Acreditamos que todos os investidores, juntamente com reguladores, seguradoras e o público, precisam de uma imagem mais clara de como as empresas estão gerenciando questões relacionadas à sustentabilidade. Esses dados devem estender-se além do clima, até questões sobre como cada empresa atende a todo o seu conjunto de partes interessadas, como a diversidade de sua força de trabalho, a sustentabilidade de sua cadeia de suprimentos ou a proteção dos dados de seus clientes. As perspectivas de crescimento de cada empresa são indissociáveis de sua capacidade de operar de maneira sustentável e atender a todo o conjunto de partes interessadas.
Uma empresa farmacêutica que aumenta os preços sem piedade, uma empresa de mineração que diminui a segurança, um banco que não respeita seus clientes - essas empresas podem maximizar os retornos no curto prazo. Mas, como vimos repetidamente, essas ações que prejudicam a sociedade alcançam estas empresas e destroem o valor para os acionistas.
Usaremos essas divulgações (informações – grifo meu) e nossos compromissos para verificar se as empresas estão gerenciando e supervisionando adequadamente esses riscos em seus negócios e planejando adequadamente o futuro. Na ausência de divulgações robustas, os investidores, incluindo a BlackRock, concluirão cada vez mais que as empresas não estão gerenciando adequadamente os riscos. Acreditamos que, quando uma empresa não está tratando efetivamente uma questão relevante, seus diretores devem ser responsabilizados.

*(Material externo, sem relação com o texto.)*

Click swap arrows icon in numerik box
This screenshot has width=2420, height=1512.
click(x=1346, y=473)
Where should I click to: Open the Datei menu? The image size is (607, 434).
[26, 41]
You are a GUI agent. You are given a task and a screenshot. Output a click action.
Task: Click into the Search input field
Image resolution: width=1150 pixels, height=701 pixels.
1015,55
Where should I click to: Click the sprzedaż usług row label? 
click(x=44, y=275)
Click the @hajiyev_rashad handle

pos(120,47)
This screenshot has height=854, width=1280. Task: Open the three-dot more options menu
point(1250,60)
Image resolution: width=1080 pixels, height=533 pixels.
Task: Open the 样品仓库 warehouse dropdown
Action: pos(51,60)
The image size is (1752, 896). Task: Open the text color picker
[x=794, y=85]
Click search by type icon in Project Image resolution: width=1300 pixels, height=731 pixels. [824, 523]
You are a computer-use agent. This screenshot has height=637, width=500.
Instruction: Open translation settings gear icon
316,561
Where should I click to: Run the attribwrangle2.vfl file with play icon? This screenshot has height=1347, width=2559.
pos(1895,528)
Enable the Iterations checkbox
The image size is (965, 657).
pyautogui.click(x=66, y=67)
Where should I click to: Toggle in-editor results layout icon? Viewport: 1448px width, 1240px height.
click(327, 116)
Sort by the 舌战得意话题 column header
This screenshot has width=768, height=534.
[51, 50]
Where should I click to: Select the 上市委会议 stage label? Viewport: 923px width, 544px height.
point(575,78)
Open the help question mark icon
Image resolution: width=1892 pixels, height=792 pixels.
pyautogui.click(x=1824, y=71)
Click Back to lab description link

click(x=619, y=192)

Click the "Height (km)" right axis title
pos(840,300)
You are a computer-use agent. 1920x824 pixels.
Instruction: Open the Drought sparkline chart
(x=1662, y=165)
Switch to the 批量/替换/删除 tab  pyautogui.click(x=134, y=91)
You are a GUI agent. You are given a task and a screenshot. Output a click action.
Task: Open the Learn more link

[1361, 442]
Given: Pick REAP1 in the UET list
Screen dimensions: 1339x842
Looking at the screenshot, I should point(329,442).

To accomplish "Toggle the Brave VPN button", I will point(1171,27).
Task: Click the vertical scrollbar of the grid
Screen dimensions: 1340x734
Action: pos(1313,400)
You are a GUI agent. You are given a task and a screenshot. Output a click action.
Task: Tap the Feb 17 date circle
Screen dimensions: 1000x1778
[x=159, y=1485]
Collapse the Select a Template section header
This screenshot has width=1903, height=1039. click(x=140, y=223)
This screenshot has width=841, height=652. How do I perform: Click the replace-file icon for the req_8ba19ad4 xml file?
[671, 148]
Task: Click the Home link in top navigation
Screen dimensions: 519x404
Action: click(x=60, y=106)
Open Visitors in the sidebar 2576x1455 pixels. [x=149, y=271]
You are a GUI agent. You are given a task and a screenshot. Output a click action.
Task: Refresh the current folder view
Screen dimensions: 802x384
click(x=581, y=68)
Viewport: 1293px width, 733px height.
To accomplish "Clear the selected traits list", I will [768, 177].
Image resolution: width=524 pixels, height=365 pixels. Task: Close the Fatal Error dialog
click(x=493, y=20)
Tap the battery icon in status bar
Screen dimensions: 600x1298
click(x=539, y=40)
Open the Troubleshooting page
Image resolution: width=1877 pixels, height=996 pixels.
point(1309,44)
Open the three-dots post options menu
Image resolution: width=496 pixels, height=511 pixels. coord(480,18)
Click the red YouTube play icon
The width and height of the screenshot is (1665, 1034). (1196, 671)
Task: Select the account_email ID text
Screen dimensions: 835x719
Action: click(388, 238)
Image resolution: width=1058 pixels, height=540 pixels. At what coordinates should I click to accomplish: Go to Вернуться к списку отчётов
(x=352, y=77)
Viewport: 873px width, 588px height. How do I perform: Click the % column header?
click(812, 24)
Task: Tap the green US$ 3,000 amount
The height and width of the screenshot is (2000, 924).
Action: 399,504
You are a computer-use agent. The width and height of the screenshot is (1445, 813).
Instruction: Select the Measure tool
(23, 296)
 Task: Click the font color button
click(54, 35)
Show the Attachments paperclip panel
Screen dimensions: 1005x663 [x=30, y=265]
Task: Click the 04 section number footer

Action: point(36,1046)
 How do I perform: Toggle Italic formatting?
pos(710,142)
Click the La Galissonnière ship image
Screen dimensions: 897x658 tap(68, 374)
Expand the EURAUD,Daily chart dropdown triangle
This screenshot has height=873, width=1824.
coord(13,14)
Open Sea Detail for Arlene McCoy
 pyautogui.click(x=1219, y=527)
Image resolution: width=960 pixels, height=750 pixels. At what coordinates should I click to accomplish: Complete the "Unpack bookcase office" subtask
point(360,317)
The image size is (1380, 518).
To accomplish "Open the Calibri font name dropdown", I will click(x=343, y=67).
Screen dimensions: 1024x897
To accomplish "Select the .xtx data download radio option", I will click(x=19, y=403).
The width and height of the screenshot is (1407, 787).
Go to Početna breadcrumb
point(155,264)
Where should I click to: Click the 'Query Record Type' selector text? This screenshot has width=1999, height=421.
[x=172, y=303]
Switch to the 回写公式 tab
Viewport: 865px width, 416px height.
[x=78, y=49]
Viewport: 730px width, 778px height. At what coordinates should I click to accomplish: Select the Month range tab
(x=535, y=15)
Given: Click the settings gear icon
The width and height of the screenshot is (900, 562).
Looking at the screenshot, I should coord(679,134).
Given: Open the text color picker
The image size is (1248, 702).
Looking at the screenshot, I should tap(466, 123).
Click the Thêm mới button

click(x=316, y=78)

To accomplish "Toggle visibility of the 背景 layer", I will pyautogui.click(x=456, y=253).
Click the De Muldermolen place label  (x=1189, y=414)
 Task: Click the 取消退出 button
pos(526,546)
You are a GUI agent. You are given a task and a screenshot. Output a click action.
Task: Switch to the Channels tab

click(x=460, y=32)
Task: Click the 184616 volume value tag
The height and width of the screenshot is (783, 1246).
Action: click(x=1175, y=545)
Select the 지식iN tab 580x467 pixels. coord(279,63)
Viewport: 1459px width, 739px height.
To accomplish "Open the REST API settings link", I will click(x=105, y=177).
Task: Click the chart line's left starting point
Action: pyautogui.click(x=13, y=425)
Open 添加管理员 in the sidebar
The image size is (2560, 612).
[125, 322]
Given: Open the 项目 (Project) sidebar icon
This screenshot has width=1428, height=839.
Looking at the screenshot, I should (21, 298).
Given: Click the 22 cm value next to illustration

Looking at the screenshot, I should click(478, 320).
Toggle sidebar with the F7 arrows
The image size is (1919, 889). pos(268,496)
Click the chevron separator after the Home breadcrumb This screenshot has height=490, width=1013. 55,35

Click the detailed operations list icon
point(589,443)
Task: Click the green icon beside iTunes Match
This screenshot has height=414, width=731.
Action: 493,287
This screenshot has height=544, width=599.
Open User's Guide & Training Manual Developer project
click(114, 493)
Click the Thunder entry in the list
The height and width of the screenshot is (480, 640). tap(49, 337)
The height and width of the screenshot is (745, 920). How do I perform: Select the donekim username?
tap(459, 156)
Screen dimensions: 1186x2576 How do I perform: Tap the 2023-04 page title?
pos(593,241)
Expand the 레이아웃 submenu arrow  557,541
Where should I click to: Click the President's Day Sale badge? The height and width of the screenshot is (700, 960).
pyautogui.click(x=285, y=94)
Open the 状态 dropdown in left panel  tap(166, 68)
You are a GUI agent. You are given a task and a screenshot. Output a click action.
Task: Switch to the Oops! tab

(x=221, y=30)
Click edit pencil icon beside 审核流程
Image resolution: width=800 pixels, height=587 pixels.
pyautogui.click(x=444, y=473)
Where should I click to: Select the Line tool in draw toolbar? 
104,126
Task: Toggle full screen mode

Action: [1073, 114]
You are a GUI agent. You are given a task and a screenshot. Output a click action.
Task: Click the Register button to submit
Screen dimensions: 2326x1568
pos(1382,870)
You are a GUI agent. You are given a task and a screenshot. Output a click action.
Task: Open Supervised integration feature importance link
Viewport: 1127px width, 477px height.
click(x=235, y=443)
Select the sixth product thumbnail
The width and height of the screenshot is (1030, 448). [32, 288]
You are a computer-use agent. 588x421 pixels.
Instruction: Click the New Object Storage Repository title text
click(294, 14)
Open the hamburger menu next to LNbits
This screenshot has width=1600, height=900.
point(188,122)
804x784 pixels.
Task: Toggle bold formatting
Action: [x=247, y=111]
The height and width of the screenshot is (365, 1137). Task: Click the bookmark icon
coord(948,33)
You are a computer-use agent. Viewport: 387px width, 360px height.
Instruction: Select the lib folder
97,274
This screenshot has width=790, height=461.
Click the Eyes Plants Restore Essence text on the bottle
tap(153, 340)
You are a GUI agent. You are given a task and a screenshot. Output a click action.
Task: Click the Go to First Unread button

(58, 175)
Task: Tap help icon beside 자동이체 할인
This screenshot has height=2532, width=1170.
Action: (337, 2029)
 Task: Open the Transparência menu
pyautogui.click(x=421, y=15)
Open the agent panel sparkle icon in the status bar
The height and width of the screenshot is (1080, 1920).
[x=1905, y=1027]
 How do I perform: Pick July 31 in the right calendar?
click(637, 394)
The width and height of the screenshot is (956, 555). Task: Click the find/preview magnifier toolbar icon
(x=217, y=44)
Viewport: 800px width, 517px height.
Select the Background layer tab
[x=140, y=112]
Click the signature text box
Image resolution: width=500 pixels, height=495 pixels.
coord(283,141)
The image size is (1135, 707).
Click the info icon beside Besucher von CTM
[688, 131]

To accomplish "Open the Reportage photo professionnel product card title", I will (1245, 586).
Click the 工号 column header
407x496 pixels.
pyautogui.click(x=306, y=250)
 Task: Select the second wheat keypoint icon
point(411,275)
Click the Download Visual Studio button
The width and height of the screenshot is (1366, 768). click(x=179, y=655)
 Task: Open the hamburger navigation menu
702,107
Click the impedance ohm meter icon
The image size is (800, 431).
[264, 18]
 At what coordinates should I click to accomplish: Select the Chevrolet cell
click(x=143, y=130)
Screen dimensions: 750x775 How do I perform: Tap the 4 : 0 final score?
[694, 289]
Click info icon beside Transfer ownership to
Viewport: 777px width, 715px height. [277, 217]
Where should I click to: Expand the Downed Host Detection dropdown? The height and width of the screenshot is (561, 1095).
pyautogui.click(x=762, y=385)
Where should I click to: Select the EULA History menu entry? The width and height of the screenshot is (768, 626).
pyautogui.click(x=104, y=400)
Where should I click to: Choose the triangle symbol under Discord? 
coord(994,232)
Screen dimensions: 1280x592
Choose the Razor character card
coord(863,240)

Nos 40 anos de minha carreira em finanças, testemunhei várias crises e desafios financeiros - os picos de inflação da década de 1970 e início da década de 1980, a crise cambial asiática em 1997, a bolha “pontocom” e a crise financeira global. Mesmo quando esses episódios duraram muitos anos, eles eram todos, no amplo esquema das coisas, de natureza de curto prazo. A mudança climática é diferente. Mesmo que apenas uma fração dos impactos projetados seja realizada, esta é uma crise muito mais estrutural e de longo prazo. Empresas, investidores e governos devem se preparar para uma realocação significativa de capital.
À medida que nos aproximamos de um período de realocação significativa de capital, as empresas têm a responsabilidade - e um imperativo econômico - de fornecer aos acionistas uma imagem clara de sua preparação. E, no futuro, uma maior transparência nas questões de sustentabilidade será um componente persistentemente importante da capacidade de toda empresa de atrair capital. Isso ajudará os investidores a avaliar quais empresas estão atendendo efetivamente a seus acionistas, remodelando o fluxo de capital de acordo. Mas o objetivo não pode ser a transparência por causa da transparência. A divulgação deve ser um meio para alcançar um capitalismo mais sustentável e inclusivo. As empresas devem ser deliberadas e comprometidas em adotar objetivos e atender a todas as partes interessadas - seus acionistas, clientes, funcionários e as comunidades em que você opera. Ao fazer isso, sua empresa desfrutará de maior prosperidade a longo prazo, assim como investidores, trabalhadores e sociedade como um todo".
Vejam, portanto, os leitores, que há uma complexa e circular relação de causa efeito que liga as mudanças climáticas aos mercados financeiros e de investimentos, à governança das empresas e, por consequência, a uma governança global. Apesar dos desafios a boa notícia é que ela está em curso e fundamentada em uma força poderosa do mundo em que vivemos. O dinheiro. E o dinheiro (a riqueza) no sistema capitalista é pragmático. No contexto da engenharia a mensagem também não poderia ser mais clara. Projetos e investimentos não sustentáveis simplesmente não têm nenhum futuro!